I sent in my de facto visa 820 application in June 2011, still no news.

I basically got all my police checks from Sept and Dec. 2010. I didn't think it would take this long so I thought they would have enough time to look at them before they expired. Now I'm worried that by the time they look at the application, they will ask me for them again!? One of them (from Vietnam) was super super hard to get, I'm not even sure if I could get another one. 

What can I do? Any way to convince them that it is just too hard and if the ones I gave them will suffice?

I mean if they waiting period takes up to 12 months, police checks usually last 1 year, so technically it's not fault if we get them on the same day as we send the application. they're bound to expire! not fair!

What happens in the situation? Has this happened to anyone?
PLEASE HELP! IM STRESSING OUT!!!


----------



## Vyktoria (Aug 18, 2011)

Honestly, if it were me, I would start looking into getting new clearance letters. It always seems that when I do that, I end up not needing it and if I don't, that's when I do.


----------



## dusty_springfield (May 19, 2011)

Hi lexuszips,

I think they won't ask you for new police check since you've been in Au seen the time your partner visa was lodged. 

Cheers,


----------



## Lisa84 (Nov 13, 2010)

If your first police Check was issued in September 2010, you would have to make your initial entry in September 2011, which has already passed. It is almost certain that they will ask you for a new police certificate.

My application was also delayed by my pregnancy, I had to get two new police certificates.

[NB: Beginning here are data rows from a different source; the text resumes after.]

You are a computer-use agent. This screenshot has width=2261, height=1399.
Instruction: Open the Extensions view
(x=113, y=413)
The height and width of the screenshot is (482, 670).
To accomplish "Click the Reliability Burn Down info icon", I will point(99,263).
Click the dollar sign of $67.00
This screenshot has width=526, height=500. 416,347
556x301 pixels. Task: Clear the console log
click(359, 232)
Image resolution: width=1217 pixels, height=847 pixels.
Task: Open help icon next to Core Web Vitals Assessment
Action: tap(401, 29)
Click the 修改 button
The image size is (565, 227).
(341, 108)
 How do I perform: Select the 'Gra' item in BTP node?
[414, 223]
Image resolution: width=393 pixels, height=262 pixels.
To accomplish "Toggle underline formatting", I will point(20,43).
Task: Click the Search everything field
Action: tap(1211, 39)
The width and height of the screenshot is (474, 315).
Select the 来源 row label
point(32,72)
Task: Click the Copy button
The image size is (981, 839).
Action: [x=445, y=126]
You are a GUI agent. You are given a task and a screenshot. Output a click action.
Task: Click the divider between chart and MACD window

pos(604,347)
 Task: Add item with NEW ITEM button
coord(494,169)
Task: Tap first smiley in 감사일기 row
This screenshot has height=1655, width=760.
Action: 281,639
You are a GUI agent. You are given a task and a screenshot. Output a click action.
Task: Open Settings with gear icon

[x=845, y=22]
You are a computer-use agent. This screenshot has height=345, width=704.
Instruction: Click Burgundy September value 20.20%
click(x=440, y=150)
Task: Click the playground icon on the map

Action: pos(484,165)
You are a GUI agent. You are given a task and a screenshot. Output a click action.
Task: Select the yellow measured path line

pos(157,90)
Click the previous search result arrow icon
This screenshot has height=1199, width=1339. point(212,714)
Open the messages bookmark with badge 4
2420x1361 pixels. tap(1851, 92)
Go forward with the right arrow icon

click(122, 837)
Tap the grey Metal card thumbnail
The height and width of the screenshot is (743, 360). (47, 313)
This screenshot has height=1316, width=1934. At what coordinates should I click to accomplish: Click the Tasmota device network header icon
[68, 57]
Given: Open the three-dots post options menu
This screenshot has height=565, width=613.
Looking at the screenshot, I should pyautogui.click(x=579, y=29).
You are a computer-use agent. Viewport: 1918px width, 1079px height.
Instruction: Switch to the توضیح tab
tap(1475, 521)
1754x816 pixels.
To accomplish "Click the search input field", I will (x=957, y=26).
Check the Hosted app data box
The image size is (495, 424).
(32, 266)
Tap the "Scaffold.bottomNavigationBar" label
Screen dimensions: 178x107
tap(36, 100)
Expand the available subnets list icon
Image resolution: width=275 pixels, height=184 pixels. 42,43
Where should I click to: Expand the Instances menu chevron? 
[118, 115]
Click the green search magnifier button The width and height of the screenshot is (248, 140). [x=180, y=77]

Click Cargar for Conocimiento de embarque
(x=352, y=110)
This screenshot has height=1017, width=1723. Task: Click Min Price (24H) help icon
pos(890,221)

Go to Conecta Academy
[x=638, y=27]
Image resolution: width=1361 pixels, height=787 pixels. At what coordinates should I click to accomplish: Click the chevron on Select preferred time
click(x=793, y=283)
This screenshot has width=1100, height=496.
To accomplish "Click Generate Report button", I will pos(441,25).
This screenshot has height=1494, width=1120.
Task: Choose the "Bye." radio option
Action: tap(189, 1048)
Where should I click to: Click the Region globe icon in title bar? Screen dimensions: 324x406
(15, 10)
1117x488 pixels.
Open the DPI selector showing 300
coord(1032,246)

No, it is not your fault, but the immigration website states clearly that you shouldn't get a police check until they ask for it to avoid these situation especially from countries that aren't low risk. Sorry that I don't have any better news

Maybe you can provide evidence that you can't get a second police check.



lexuszips said:


> I sent in my de facto visa 820 application in June 2011, still no news.
> 
> I basically got all my police checks from Sept and Dec. 2010. I didn't think it would take this long so I thought they would have enough time to look at them before they expired. Now I'm worried that by the time they look at the application, they will ask me for them again!? One of them (from Vietnam) was super super hard to get, I'm not even sure if I could get another one.
> 
> ...


----------



## Boboa (Mar 24, 2009)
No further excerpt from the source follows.